In scala.util.matching.Regex trait MatchData I see that there support for groupnames , I thought that this was related to (Regex Named Capturing Groups)
But since Java does not support groupnames until version 7 as I understand it (ref), Scala version 2.8.0 (Java HotSpot(TM) 64-Bit Server VM, Java 1.6. gives me this exception:
scala> val pattern = """(?<login>\w+) (?<id>\d+)""".r
java.util.regex.PatternSyntaxException: Look-behind group does not have an obvio
us maximum length near index 11
(?<login>\w+) (?<id>\d+)
^
at java.util.regex.Pattern.error(Pattern.java:1713)
at java.util.regex.Pattern.group0(Pattern.java:2488)
at java.util.regex.Pattern.sequence(Pattern.java:1806)
at java.util.regex.Pattern.expr(Pattern.java:1752)
at java.util.regex.Pattern.compile(Pattern.java:1460)
So the question is Named Capturing Groups supported in Scala? If so any examples out there?

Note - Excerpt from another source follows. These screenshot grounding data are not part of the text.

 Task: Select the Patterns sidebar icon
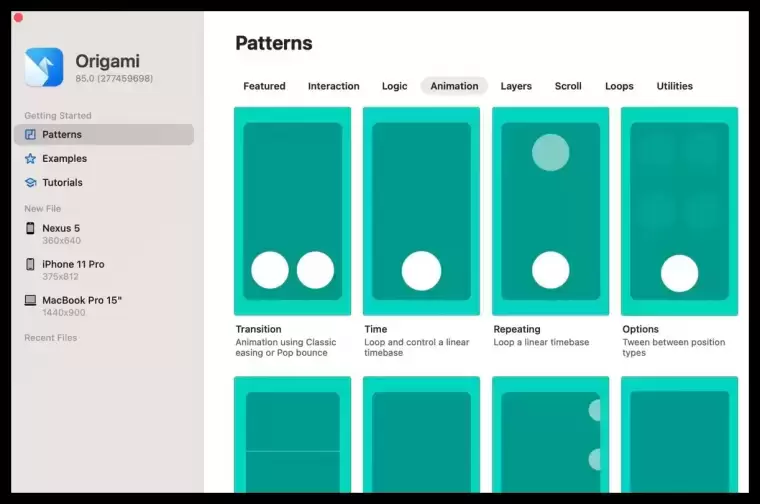click(30, 134)
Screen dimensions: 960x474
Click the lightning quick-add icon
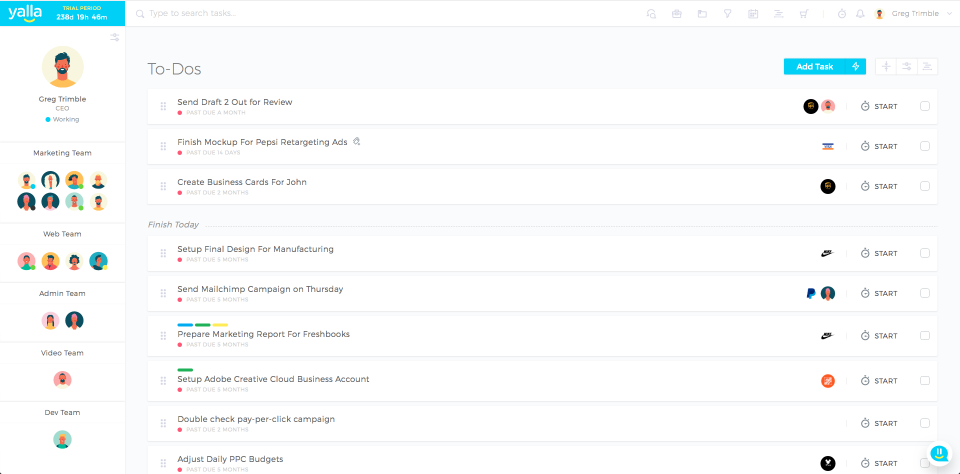coord(855,67)
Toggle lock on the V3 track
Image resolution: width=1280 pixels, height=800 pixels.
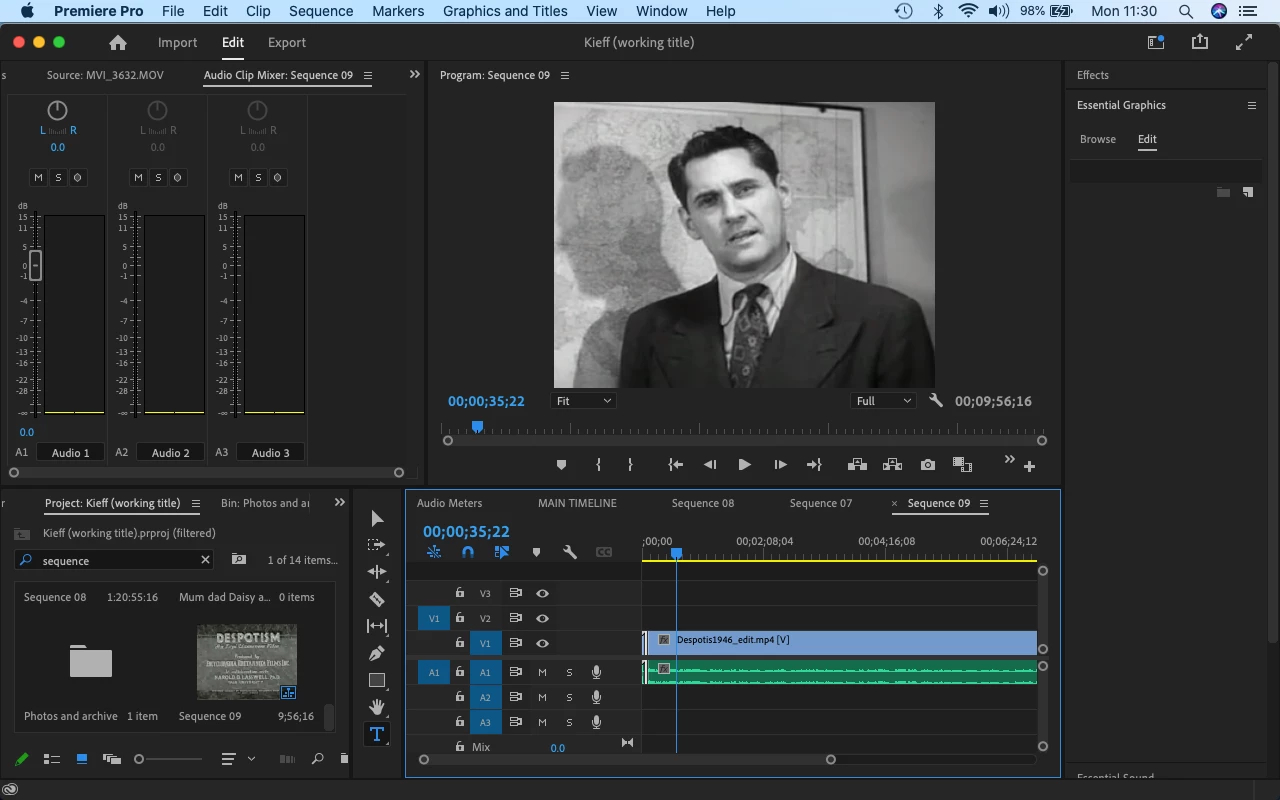pyautogui.click(x=460, y=593)
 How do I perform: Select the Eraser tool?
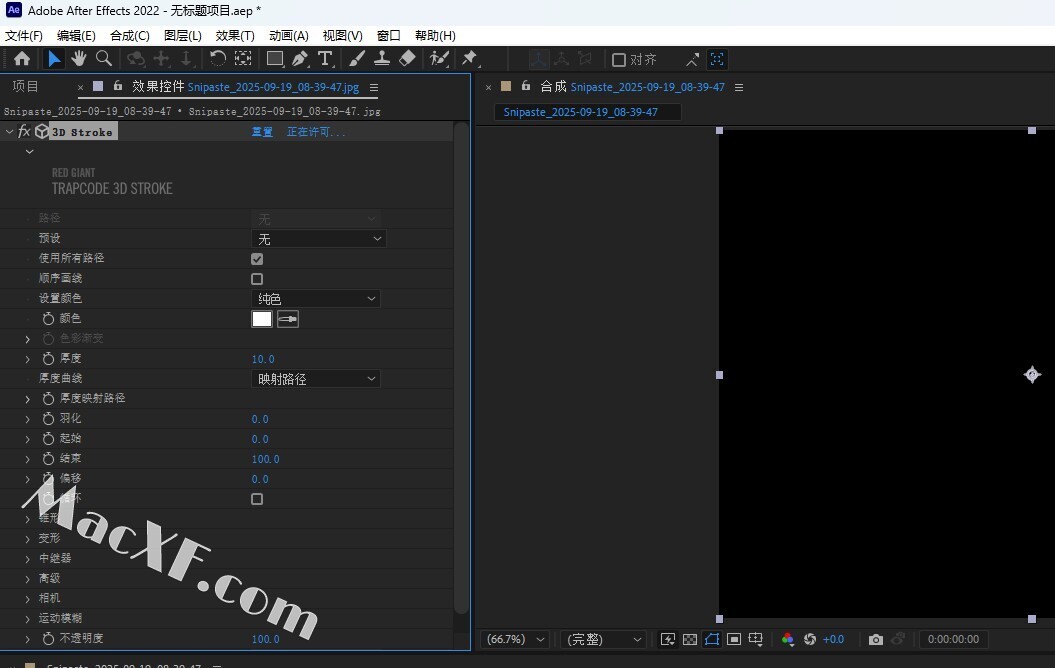click(407, 59)
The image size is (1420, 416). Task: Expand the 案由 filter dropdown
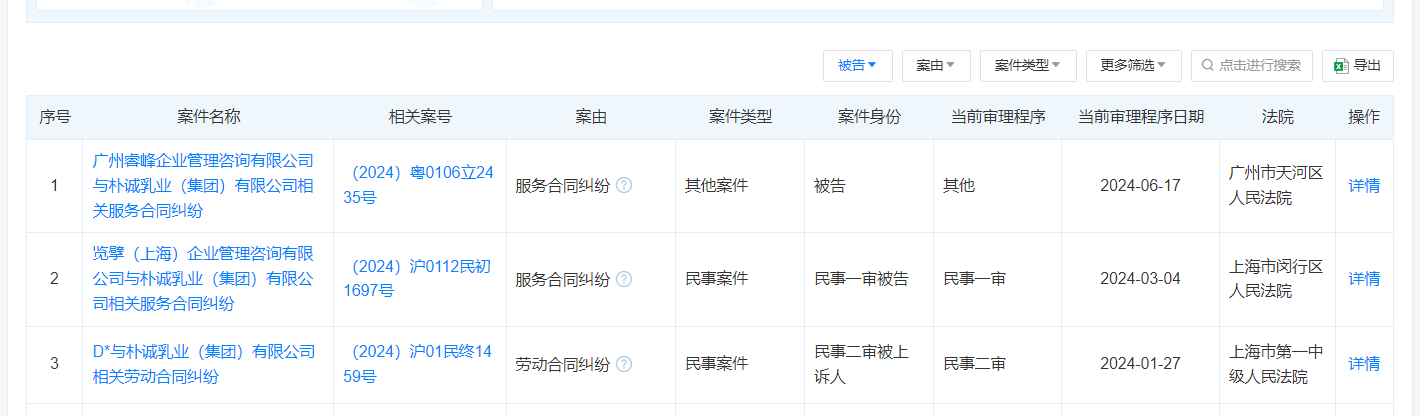click(x=935, y=66)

I'm afraid that Scala's named groups aren't defined the same way. It's nothing but a post-processing alias to unnamed (i.e. just numbered) groups in the original pattern.
Here's an example:
import scala.util.matching.Regex
object Main {
def main(args: Array[String]) {
val pattern = new Regex("""(\w*) (\w*)""", "firstName", "lastName");
val result = pattern.findFirstMatchIn("James Bond").get;
println(result.group("lastName") + ", " + result.group("firstName"));
}
}
This prints (as seen on ideone.com):
Bond, James
What happens here is that in the constructor for the Regex
, we provide the aliases for group 1, 2, etc. Then we can refer to these groups by those names. These names are not intrinsic in the patterns themselves.